Event interceptors are created by implementing the EventInterceptor interface. The interface is defined using generics and allows you to subscribe to events by specifying the generic type of the event as a type parameter. The inherited onEvent method provides the ability to perform any necessary processing upon receiving an event. For details on the EventInterceptor API, see Java API Reference for Oracle Coherence. The following example demonstrates subscribing to all transfer events and is taken from Example 27-1:

public class RedistributionInterceptor
   implements EventInterceptor<TransferEvent>

   public void onEvent(TransferEvent event)
   {
      ...

The @Interceptor annotation can be used to further restrict the events to specific event types and also provides further configuration of the interceptor. The following example defines an interceptor identifier and restricts the events to only transfer DEPARTING events:

@Interceptor(identifier = "redist", transferEvents = TransferEvent.Type.DEPARTING)
public class RedistributionInterceptor
   implements EventInterceptor<TransferEvent>

   public void onEvent(TransferEvent event)
   {
      ...

The @Interceptor annotation includes the following attributes:

  • identifier – Specifies a unique identifier for the interceptor.
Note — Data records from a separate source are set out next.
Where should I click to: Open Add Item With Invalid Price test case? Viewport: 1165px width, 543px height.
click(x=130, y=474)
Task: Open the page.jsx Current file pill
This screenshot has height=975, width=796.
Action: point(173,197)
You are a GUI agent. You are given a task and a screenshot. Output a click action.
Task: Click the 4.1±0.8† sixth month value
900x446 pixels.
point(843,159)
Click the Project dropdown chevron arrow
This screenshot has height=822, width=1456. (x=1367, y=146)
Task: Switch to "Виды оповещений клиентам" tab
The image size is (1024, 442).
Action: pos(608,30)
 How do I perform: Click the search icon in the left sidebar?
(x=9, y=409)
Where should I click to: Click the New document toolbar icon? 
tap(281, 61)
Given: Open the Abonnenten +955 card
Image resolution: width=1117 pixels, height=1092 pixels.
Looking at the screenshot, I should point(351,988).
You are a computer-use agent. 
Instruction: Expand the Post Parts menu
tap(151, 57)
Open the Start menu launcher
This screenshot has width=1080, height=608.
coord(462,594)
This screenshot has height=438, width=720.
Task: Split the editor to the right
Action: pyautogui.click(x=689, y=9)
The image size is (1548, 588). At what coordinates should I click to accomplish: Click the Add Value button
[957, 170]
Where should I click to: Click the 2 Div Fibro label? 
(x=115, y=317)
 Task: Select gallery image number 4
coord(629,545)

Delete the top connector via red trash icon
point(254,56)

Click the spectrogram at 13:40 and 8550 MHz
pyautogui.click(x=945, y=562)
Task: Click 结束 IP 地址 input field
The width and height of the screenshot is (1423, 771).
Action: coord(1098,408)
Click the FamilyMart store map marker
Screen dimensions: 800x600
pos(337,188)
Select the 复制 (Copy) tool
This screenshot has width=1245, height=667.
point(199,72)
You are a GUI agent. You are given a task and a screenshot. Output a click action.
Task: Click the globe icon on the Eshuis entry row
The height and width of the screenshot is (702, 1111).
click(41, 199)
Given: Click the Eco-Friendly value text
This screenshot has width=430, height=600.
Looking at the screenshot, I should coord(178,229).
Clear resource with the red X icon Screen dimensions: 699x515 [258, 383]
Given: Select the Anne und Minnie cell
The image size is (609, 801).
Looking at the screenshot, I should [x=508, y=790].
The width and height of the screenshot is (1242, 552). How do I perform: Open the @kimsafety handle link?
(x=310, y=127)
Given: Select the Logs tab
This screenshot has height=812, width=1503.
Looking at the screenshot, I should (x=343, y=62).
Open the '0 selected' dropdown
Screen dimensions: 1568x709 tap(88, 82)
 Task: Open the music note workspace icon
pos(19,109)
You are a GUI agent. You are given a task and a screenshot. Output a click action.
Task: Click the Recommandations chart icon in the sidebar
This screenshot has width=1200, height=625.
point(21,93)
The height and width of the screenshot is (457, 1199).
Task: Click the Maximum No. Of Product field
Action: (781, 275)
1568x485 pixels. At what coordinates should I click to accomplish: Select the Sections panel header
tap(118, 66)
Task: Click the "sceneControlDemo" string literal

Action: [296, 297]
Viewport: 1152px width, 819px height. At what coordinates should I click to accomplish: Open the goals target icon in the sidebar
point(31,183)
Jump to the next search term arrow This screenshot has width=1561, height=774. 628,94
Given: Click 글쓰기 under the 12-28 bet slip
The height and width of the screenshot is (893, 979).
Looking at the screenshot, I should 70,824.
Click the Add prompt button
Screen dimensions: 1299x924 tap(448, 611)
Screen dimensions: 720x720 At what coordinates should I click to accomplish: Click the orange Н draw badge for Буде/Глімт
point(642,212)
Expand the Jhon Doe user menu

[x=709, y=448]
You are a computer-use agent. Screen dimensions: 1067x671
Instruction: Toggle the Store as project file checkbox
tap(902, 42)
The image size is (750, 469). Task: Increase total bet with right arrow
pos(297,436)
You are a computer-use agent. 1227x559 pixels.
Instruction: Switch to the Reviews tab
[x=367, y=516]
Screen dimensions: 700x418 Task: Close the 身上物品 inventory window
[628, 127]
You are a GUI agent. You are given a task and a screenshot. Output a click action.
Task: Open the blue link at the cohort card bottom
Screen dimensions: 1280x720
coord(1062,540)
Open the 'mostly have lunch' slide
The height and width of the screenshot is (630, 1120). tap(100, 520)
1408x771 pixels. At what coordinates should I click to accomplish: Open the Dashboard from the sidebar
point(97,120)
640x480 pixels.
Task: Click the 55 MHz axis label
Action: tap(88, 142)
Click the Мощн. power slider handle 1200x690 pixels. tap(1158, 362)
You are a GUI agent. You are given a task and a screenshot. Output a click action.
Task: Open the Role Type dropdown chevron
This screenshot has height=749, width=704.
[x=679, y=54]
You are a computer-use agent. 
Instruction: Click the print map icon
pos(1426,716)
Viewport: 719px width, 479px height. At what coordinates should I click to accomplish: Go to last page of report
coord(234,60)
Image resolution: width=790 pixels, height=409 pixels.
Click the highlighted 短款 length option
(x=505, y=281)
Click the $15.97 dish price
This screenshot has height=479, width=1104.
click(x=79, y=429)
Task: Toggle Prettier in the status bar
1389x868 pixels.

The identifier can be overridden when registering an interceptor class in the cache configuration file. This attribute is optional. A unique name is automatically generated by the event infrastructure if the attribute is omitted.

  • entryEvents – Specifies an array of entry event types to which the interceptor wants to subscribe.

  • entryProcessorEvents – Specifies an array of entry processor event types to which the interceptor wants to subscribe.

  • transferEvents – Specifies an array of transfer event types to which the interceptor wants to subscribe.

  • transactionEvents – Specifies an array of transaction event types to which the interceptor wants to subscribe.

  • order – Specifies whether the interceptor is placed at the front of a chain of interceptors. See "Chaining Event Interceptors". The legal values are LOW and HIGH. A value of HIGH indicates that the interceptor is placed at the front of the chain of interceptors. A value of LOW indicates no order preference. The default value is LOW. The order can be overridden when registering an interceptor class in the cache configuration file.

The following example demonstrates a basic event interceptor implementation that subscribes to all transfer event types (both DEPARTING and ARRIVED). The onEvent method simply logs the events to show partition activity. The example is part of the Coherence examples.

Note:

Event instances are immutable and their lifecycle is controlled by the underlying system. References to event classes must not be held across multiple invocations of the onEvent() method.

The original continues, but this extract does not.